Il faut y ajouter la dimension cantonale. La part de rendement imposable est identique partout, mais le barème qui s’y applique ne l’est pas : l’impôt fédéral direct se double d’un impôt cantonal et communal dont le poids varie fortement selon le domicile. La question de la fortune imposable se pose en parallèle, puisque la valeur de rachat du contrat y est intégrée tant qu’elle existe.
La seconde correction est l’inflation. Le montant versé est fixe, sauf participation aux excédents, laquelle reste facultative et jamais garantie. Sur vingt-cinq ans de rente, une hausse modérée des prix suffit à réduire fortement le pouvoir d’achat du montant initial. Ce point ne se corrige pas dans un simulateur, il se pose en amont dans la décision.
Pourquoi les simulateurs en ligne donnent des résultats optimistes
La plupart des outils d’estimation disponibles présentent trois biais qu’il faut connaître avant de se fier à leur résultat.

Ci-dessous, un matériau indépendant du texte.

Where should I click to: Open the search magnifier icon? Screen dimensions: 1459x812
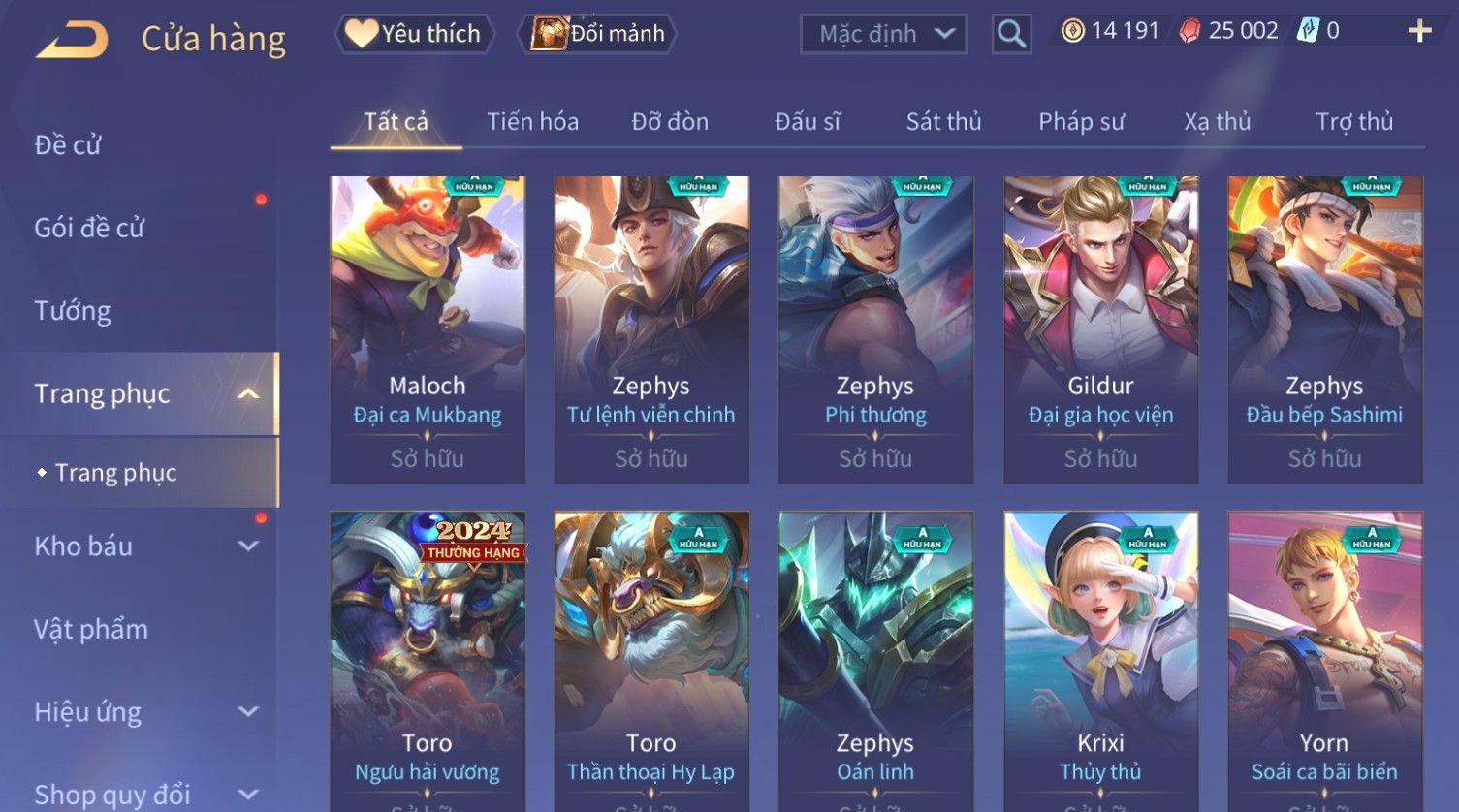click(x=1011, y=35)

Ils appliquent souvent un taux de conversion générique, parfois emprunté à la prévoyance professionnelle, plus élevé que ce qu’un assureur privé propose réellement. Ils raisonnent presque toujours sur un contrat nu, sans clause de restitution ni réversion, ce qui gonfle le montant par rapport à un contrat réellement souscrit. Enfin, ils ignorent le droit de timbre, qui ampute la prime dès l’entrée.
Les comparateurs indépendants comme Moneyland, et les exemples publiés par des institutions telles que Retraites Populaires ou les Rentes Genevoises, donnent des repères plus fiables qu’un calculateur générique. Le résultat d’un simulateur doit être lu comme un plafond théorique, pas comme une estimation. Seule une offre écrite d’un assureur, portant sur votre âge et vos options, donne un montant opposable.